◆ **Teks Kutipan**:
■ ■ ■

IDEAtimes.id, MAKASSAR – Kasus penggerebekan Sekretariat Batalyon 120 yang berhasil mengamankan 48 pemuda dan ratusan senjata tajam (Sajam) menjadi sorotan publik.
Pasalnya, penggerebekan yang terjadi Minggu, (11/9) lalu itu telah mengorbankan seorang polisi berpangkat Iptu.
Iptu Faizal diduga dicopot dari jabatannya sebagai Kanit Reskrim Polsek Tallo lantaran mempertahankan 48 pemuda itu agar tetap ditahan.
Karena, belum cukup 24 jam, para pemuda tersebut kemudian dibebaskan oleh kepolisian dengan dalih anak binaan Batalyon 120.
Namun kabar pencopotan Iptu Faizal sebagai Kanit Reskrim Polsek Tallo dibantah oleh Kapolrestabes Makassar Kombes Pol Budhi Haryanto.
“Kanit tersebut sudah beberapa kali melakukan hal-hal yang tidak pantas dalam hal penanganan perkara,” kata Kombes Budi dalam keterangannya, Senin (12/9/) lalu.
Batalyon 120 sendiri merupakan organisasi kemasyarakatan yang menghimpun para mantan narapidana dan pelaku kriminal.
Organisasi ini adalah bentukan Wali Kota Makassar Moh. Ramdhan Pomanto dan Kapolrestabes Makassar Kombes Pol Bhudi Haryanto.
Menanggapi kehadiran Batalyon 120, Direktur Eksekutif Lembaga Konsuotasi dan Bantuan Hukum Mahasiswa Islam (LKBHMI) Syamsumarlin pun angkat bicara.
Menurutnya, kehadiran Batalyon 120 dapat menjadi boomerang terhadap pemeliharaan situasu keamanan dan ketertiban masyarakat (kamtibmas).
“Keberadaan dari Batalyon 120 ini menjadi momok menakutkan di Makassar.” ungkap Syamsumarlin, Kamis, (15/9).
Aktivis jebolan UMI ini mempertanyakan keberadaan berbagai jenis senjata tajam dan botol minuman keras di markas ormas binaan Kapolrestabes dan Wali Kota itu.
Menurutnya, peralatan tersebut selama ini sering digunakan oleh pelaku pencurian dengan kekerasan (begal), kejahatan jalanan, maupun perang antar kelompok di Kota Makassar.
Keberadaan mereka yang selama ini banyak merugikan masyarakat dan harus menjadi atensi khusus Polri.

■ ■ ■

◆ **Deskripsi Latihan**: Menurut teks kutipan, berapa pemuda yang diamankan dalam penggerebekan Sekretariat Batalyon 120? Gunakan teks kutipan saja sebagai sumber.

◆ **Data Latihan**:
■ ■ ■

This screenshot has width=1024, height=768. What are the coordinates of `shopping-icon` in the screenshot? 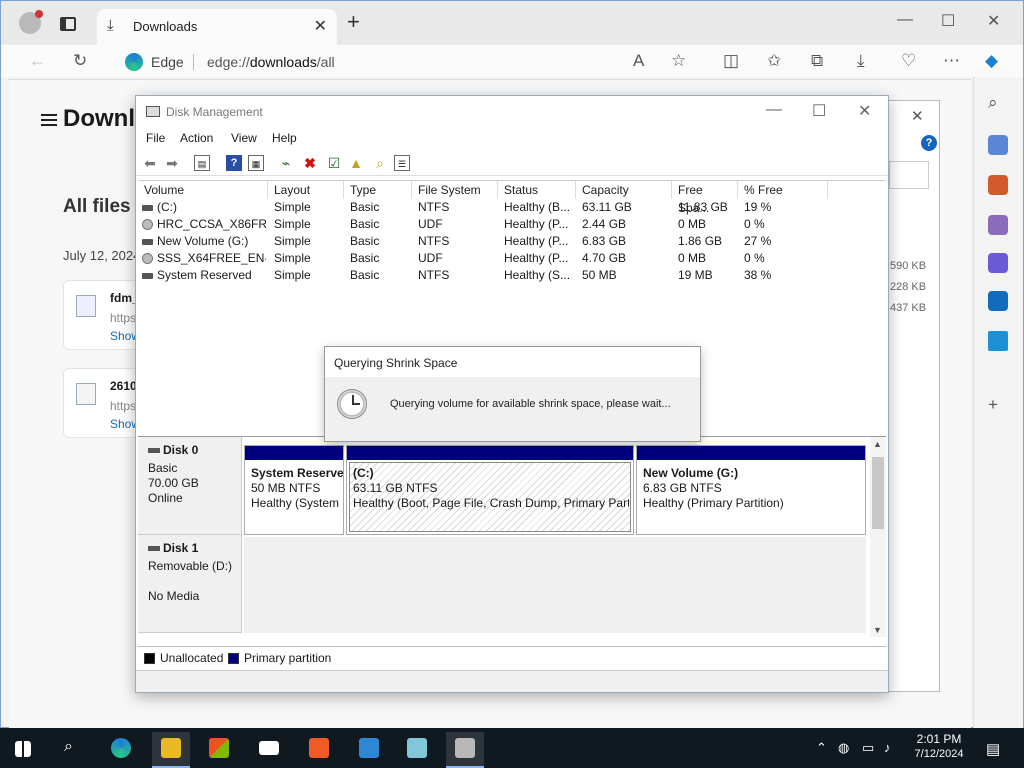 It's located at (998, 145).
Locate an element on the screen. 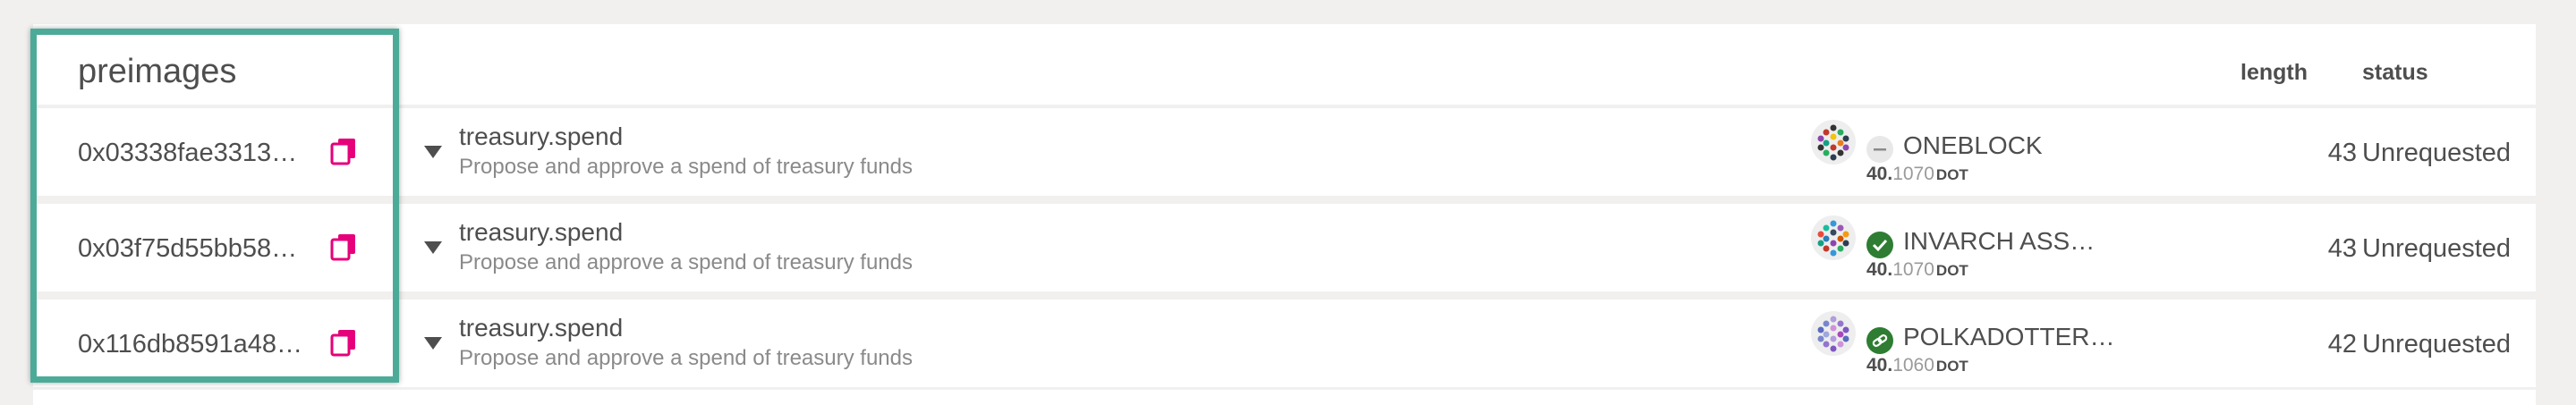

■ ■ ■

◆ **Soal Terjawab**: 48 pemuda.